Please return the lines of the data that contain "click".

* **Source data**:
----------------

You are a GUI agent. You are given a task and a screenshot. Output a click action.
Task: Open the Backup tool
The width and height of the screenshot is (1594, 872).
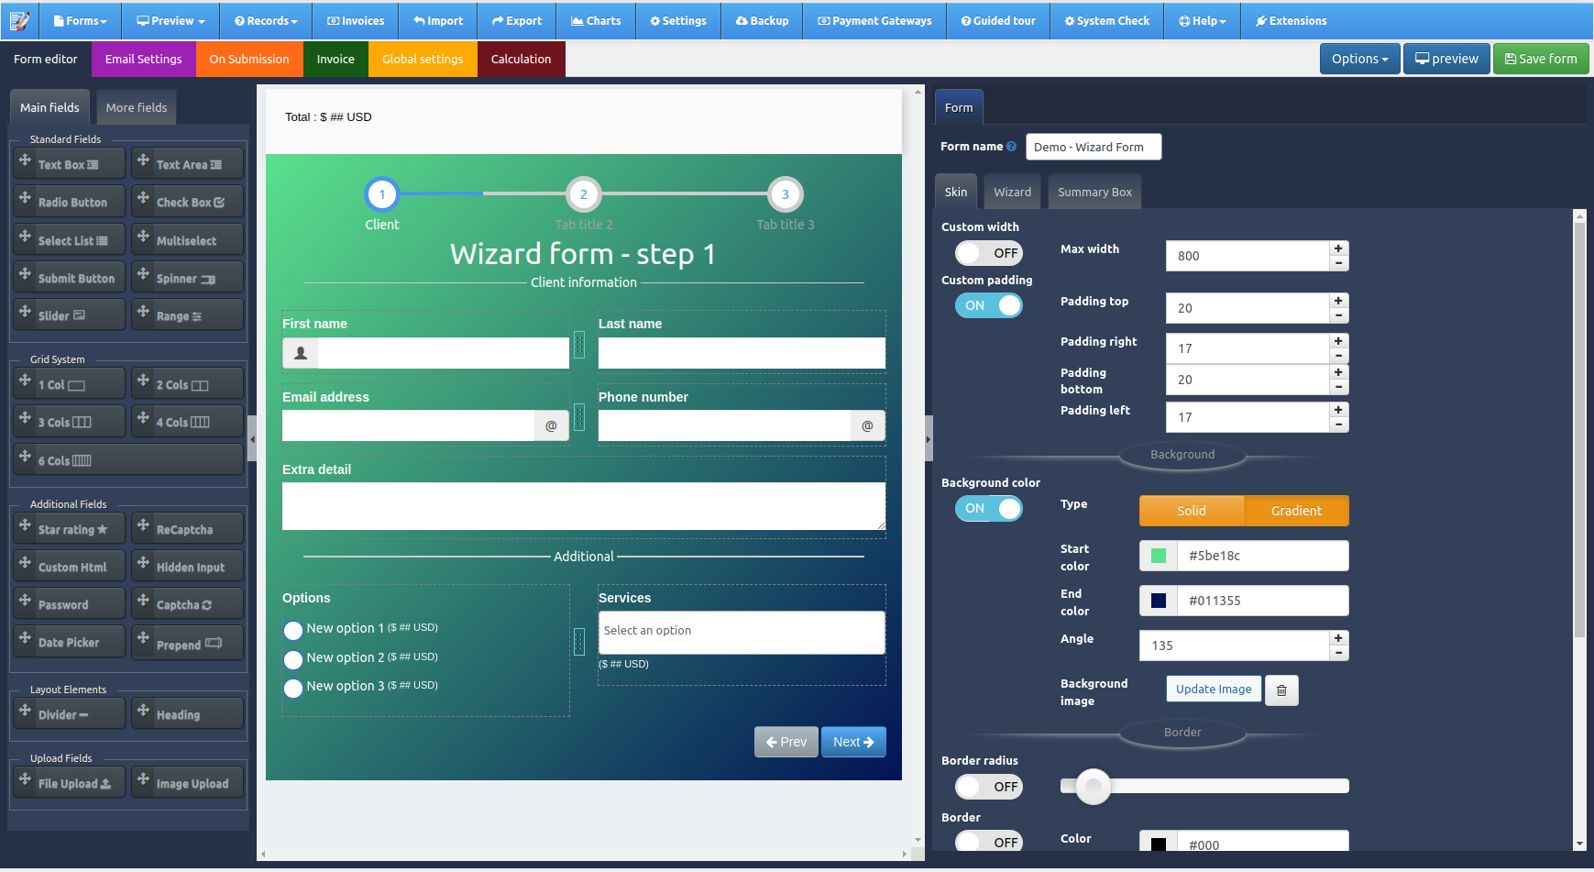(762, 20)
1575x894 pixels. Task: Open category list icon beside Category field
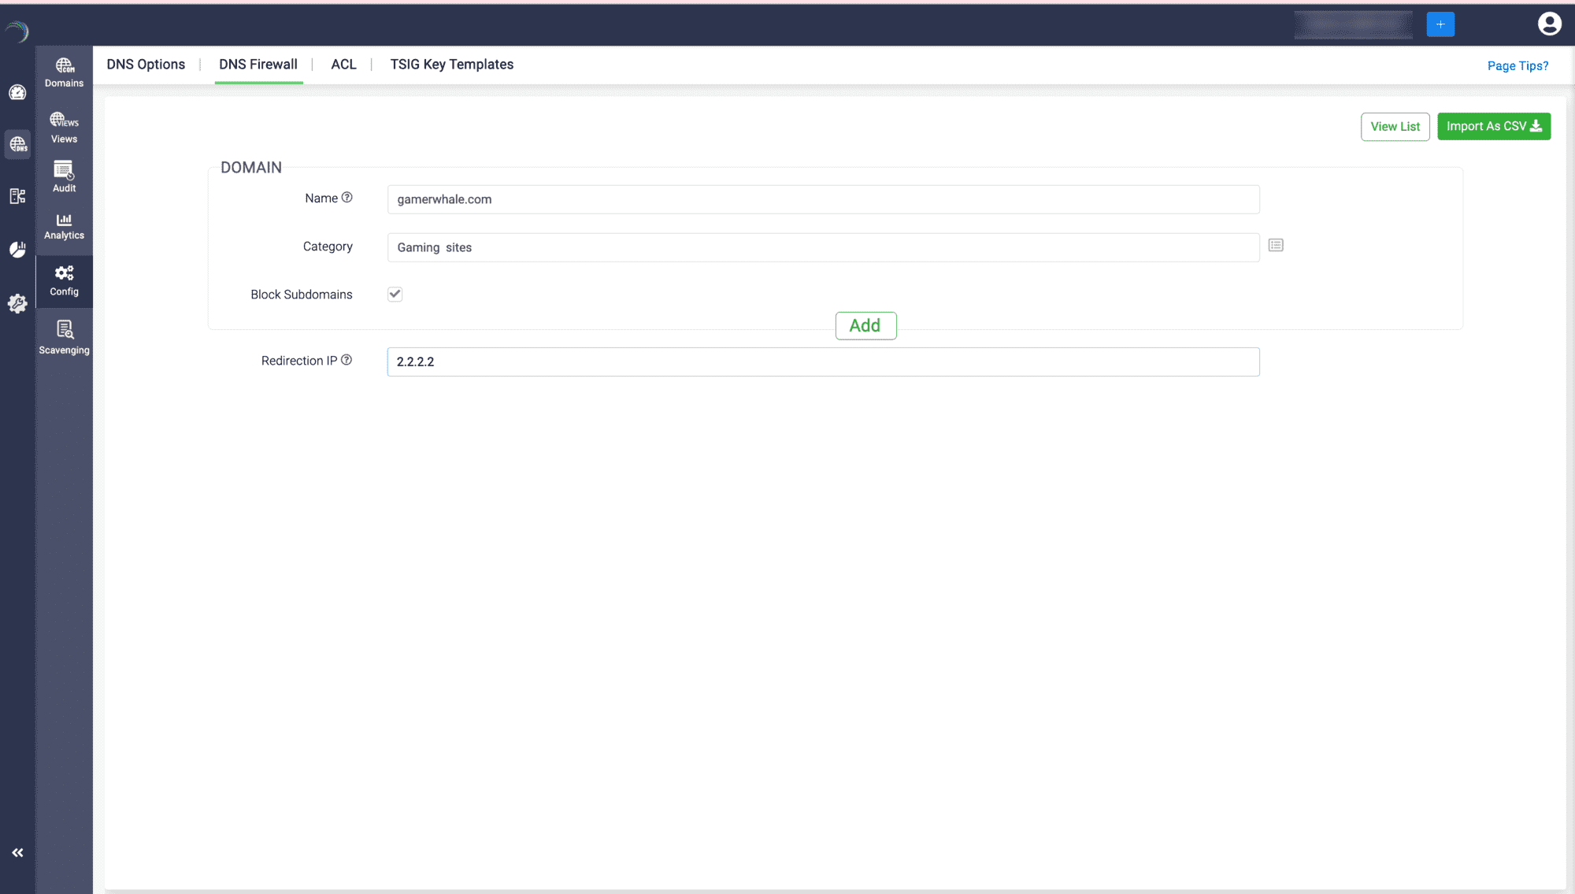1276,246
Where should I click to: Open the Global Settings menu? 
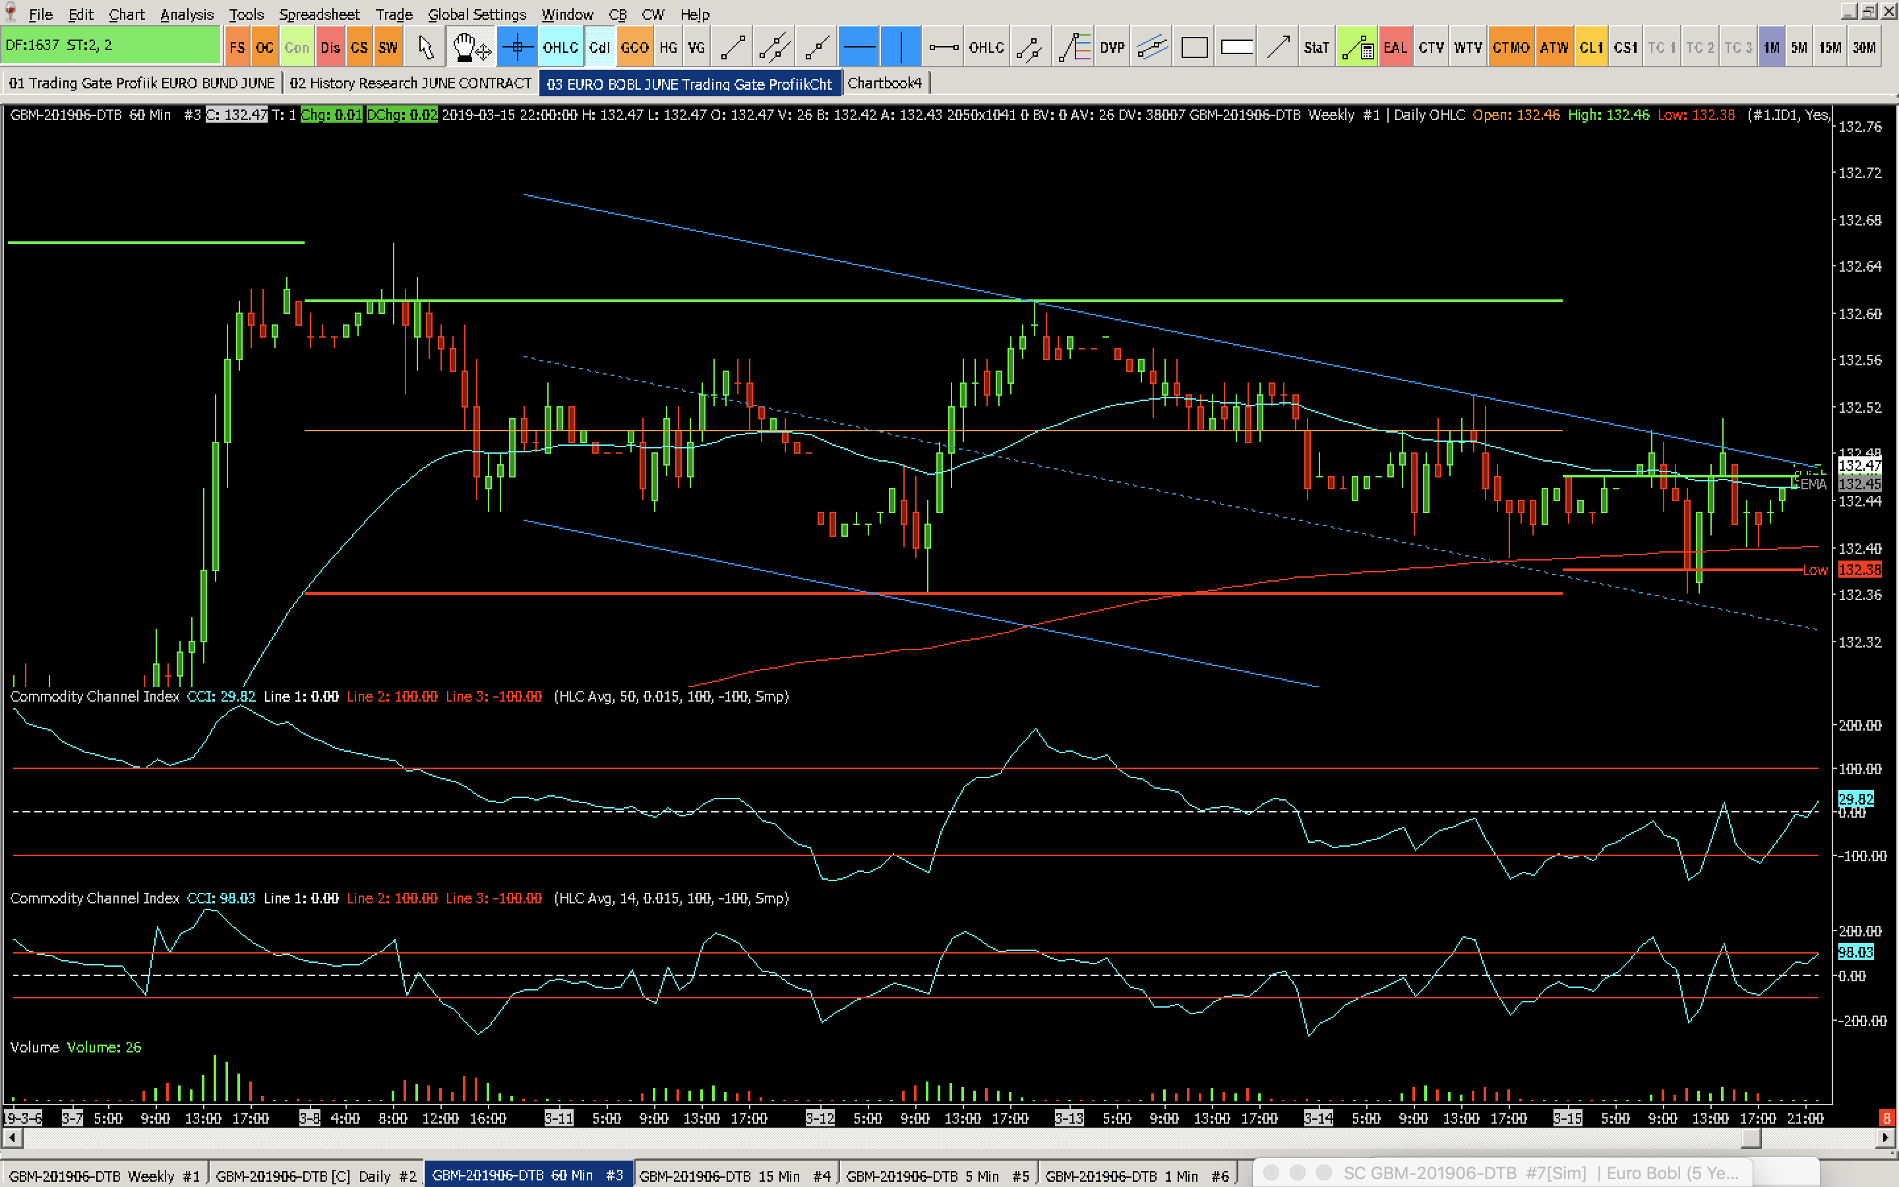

----------------

* **Solution to this problem**:
You are a GUI agent. You are given a task and a screenshot. Output a click action.
Where should I click to: Open the Global Settings menu? 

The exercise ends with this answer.